What the task asks: From the entries below, reproduce exactly the line containing "The image size is (800, 600).", the line containing "Given: Click the", and every line in between, with nothing added.

Task input:

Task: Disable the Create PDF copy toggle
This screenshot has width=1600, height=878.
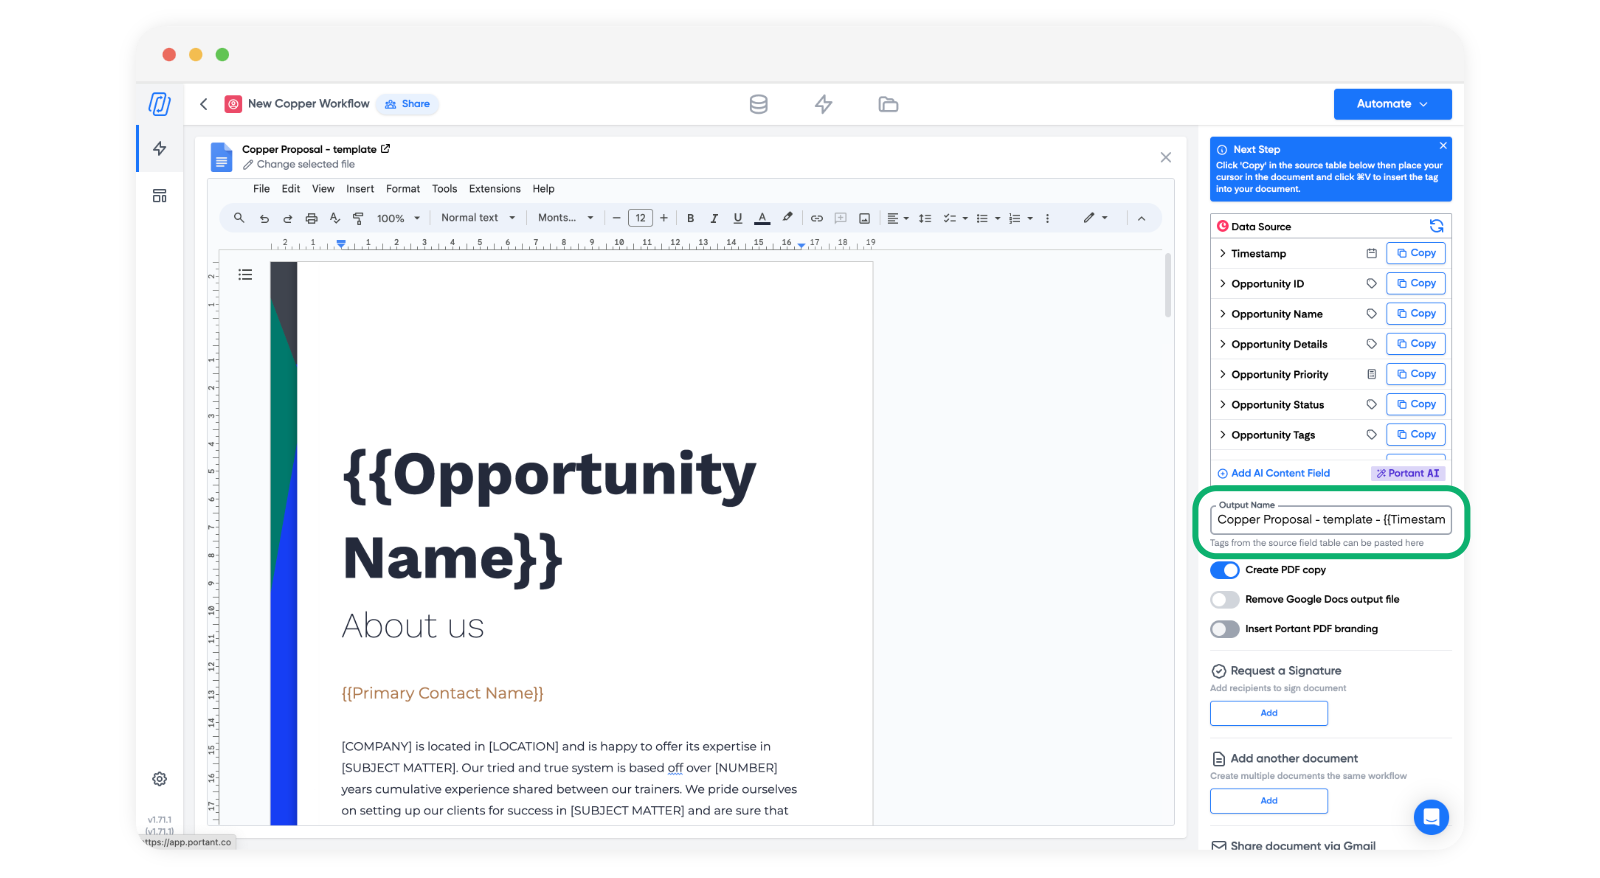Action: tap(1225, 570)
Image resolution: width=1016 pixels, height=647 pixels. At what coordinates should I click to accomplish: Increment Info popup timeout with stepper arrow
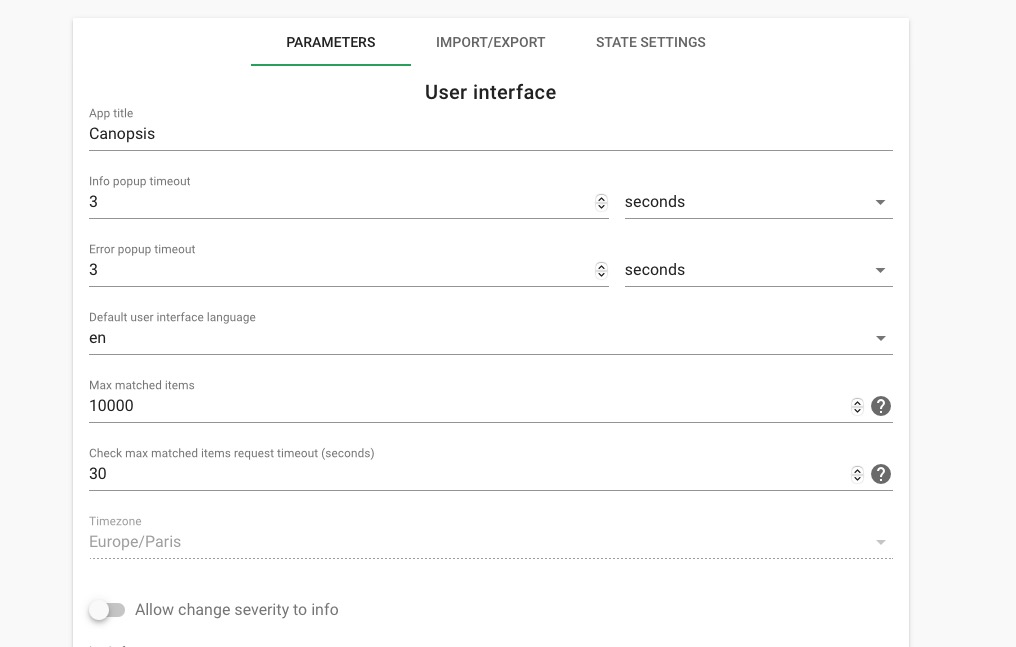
==
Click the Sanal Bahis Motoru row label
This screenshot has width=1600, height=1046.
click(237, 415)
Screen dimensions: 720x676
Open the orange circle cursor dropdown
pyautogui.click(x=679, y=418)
--
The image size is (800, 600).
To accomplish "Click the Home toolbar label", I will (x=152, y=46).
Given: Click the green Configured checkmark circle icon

Answer to the exercise:
The image size is (800, 600).
To accomplish "Click the Home toolbar label", I will (x=152, y=46).
Given: Click the green Configured checkmark circle icon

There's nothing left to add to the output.